Saturday 01 October 2016

Friday5: Top Trends and Social Campaigns from 2013

Why It Matters by Mary Beth King

In 2013, the digital landscape has seen some of the most creative branded content pieces on social media. The year 2014 promises to be an even more exciting time for branded social content with more money than ever being spent on social advertising and content creation. The following trends emerged in 2013 and the brand examples that follow exemplify each trend as some of the strongest cases of digital marketing in their respective industries and verticals.

1. Branded Storytelling

Storytelling isn’t a new phenomenon, but the interesting thing about storytelling in 2013 is the way marketers branded and sold it in the digital space.

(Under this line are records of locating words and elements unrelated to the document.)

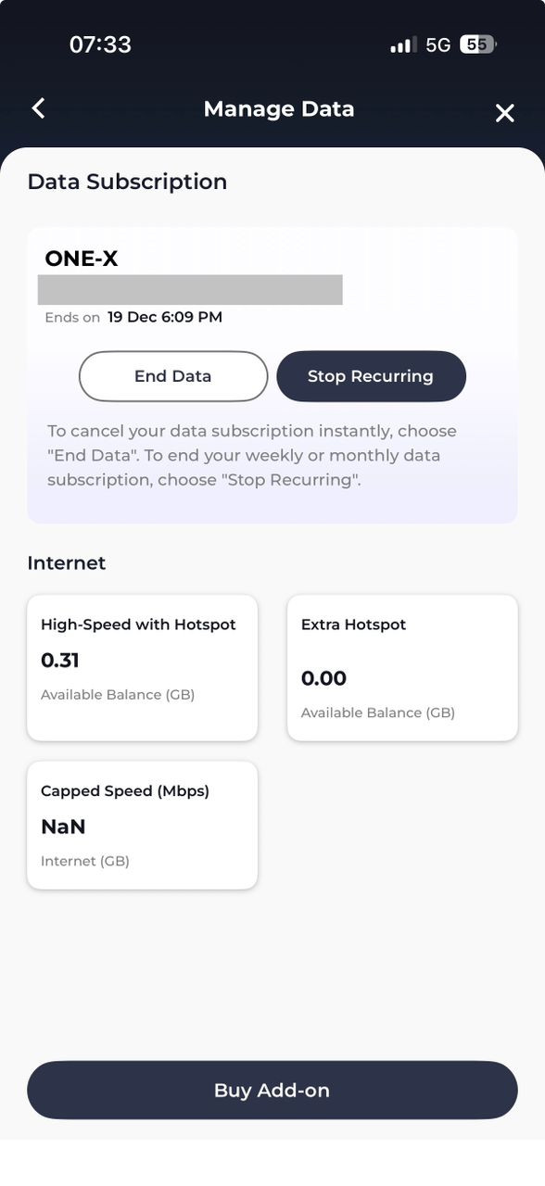Open the Capped Speed (Mbps) card

[x=142, y=826]
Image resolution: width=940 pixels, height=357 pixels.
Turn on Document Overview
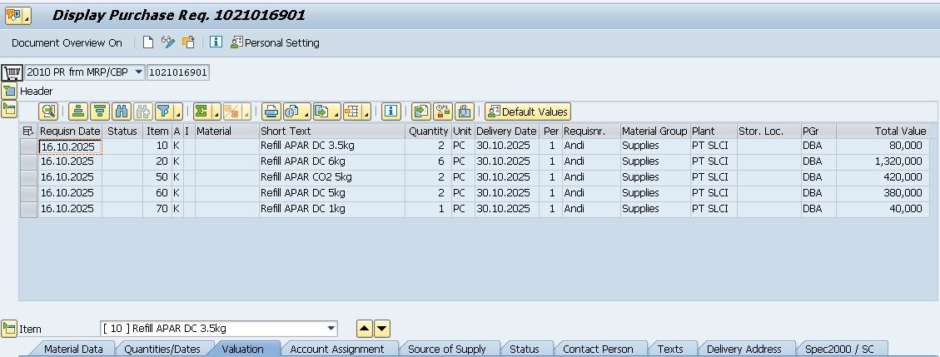point(67,42)
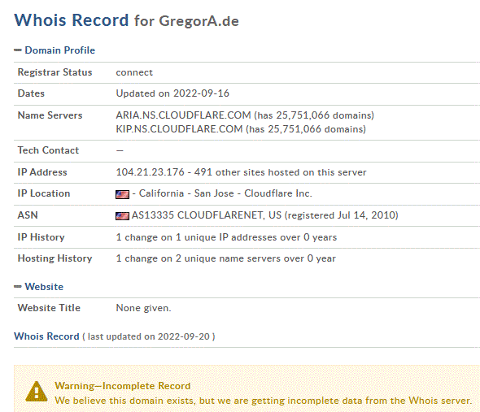Screen dimensions: 480x412
Task: Click the minus icon before Website
Action: click(x=18, y=287)
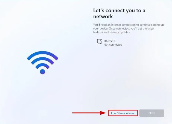The image size is (172, 124).
Task: Click the Ethernet computer icon
Action: [x=99, y=42]
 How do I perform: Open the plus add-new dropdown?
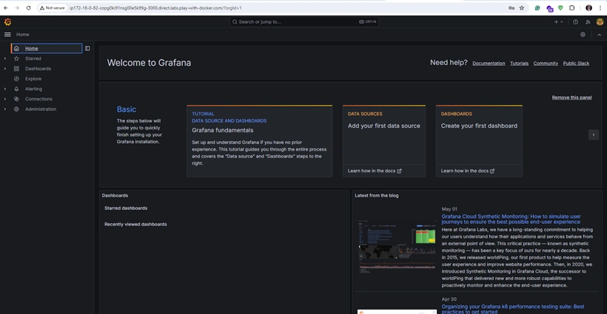558,22
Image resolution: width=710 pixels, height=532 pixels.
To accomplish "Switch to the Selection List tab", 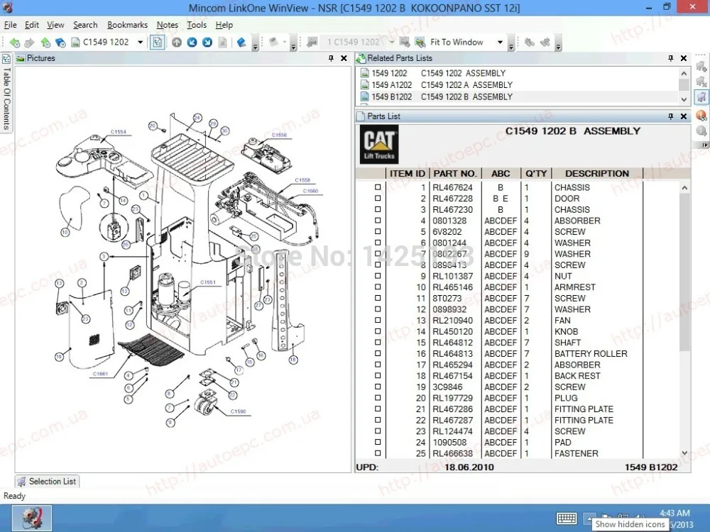I will 47,481.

AdWeek’s Jon Hamm wrote, “We are in a world where a brand’s values and the emotions they evoke are narrative material.” To stay relevant, brands have to figure out how to connect on an emotional level with their fans, and humanize themselves in compelling ways. Microsoft* has doubled down on its storytelling efforts this year with its Stories platform. Its first installment on the site was 88 Acres: How Microsoft Quietly Built the City of the Future, a story about the man behind Microsoft’s intricate and unique facilities-management system. Sharing this tale of uniqueness, personality and innovation by such a large brand built emotional connectivity among its audience. Finding and sharing great stories is a great way to inject personality into your brand and engage audiences.

2. Real-time Content

What you say is just as important as when you say it, particularly when it comes to relevance and reach. Brands injected themselves into trending topics at an unprecedented rate in 2013, so marketers have taken to the Creative Newsroom approach: “planned real-time” content, anticipate trending events and creating appropriate, brand-relevant content. A great example of this approach is PayPal’s* content strategy, including posts referring to events like #SFbatkid or Royal Baby. This is a great workaround for brands that want to hop on trending content, but don’t want to take the risk or costs of a war room approach.

3. Micro-videos

Instagram Video and Vine presented micro-videos as the new frontier on social media in 2013, forcing marketers to create relevant, meaningful, branded videos in 15 or six seconds, respectively. Lowe’s Fix in Six Vine campaign offered stop-motion how-to fixes around the house, giving the brand a useful, concise, and playful way to engage their audience. Lululemon* has made a splash on Instagram Video by using the platform to showcase the brand’s personality and passion. The notable thing about both examples is that they ideated and created content based on the platforms, rather than creating content and trying to force it to fit within the platform. Distinct content strategies are important for every channel, but perhaps none is as important as these micro-video platforms.

4. Converged Media + Breaking Through

With 1 billion Facebook posts and 400 million tweets being published every day, breaking through the noise on social is a major challenge for marketers. And now with things like Facebook’s changes to the News Feed algorithm, marketers are also faced with the challenge of breaking through social platforms’ limitations to get their content seen. Integrated strategies that include paid, earned and owned media are crucial to amplifying messages effectively. Strand Books in New York City engages strong partners like celebrities and other social brands to amplify messaging and drive awareness, compels loyal consumers and media alike to promote their events and promotions organically, and utilizes various custom content strategies for their social channels in smart ways based on their unique audiences. As marketers, it’s critical to approach content from all angles to ensure it’s seen by the right audiences.

5. The Rise of Mobile

In Q3 of this year, Facebook reported that 48 percent of its daily users are accessing the site via mobile only. This means that we, as marketers, have to be smarter with our content and ads for mobile. In Mashable’s How to Improve Your Mobile Marketing Strategy, Michael Blumenfeld said, “The big lesson here is to not try to stuff 10 pounds of information into a two-pound bag.” Many brands, like Poshmark, have found a sweet spot using mobile by keeping content tight and targeted, maximizing efforts and ad dollars. Knowing that mobile will continue dominating as a platform on which people consume content, all content in 2014 should be created with mobile in mind.

What trends have you seen emerge in 2013, and what other great campaigns have you seen in the last year?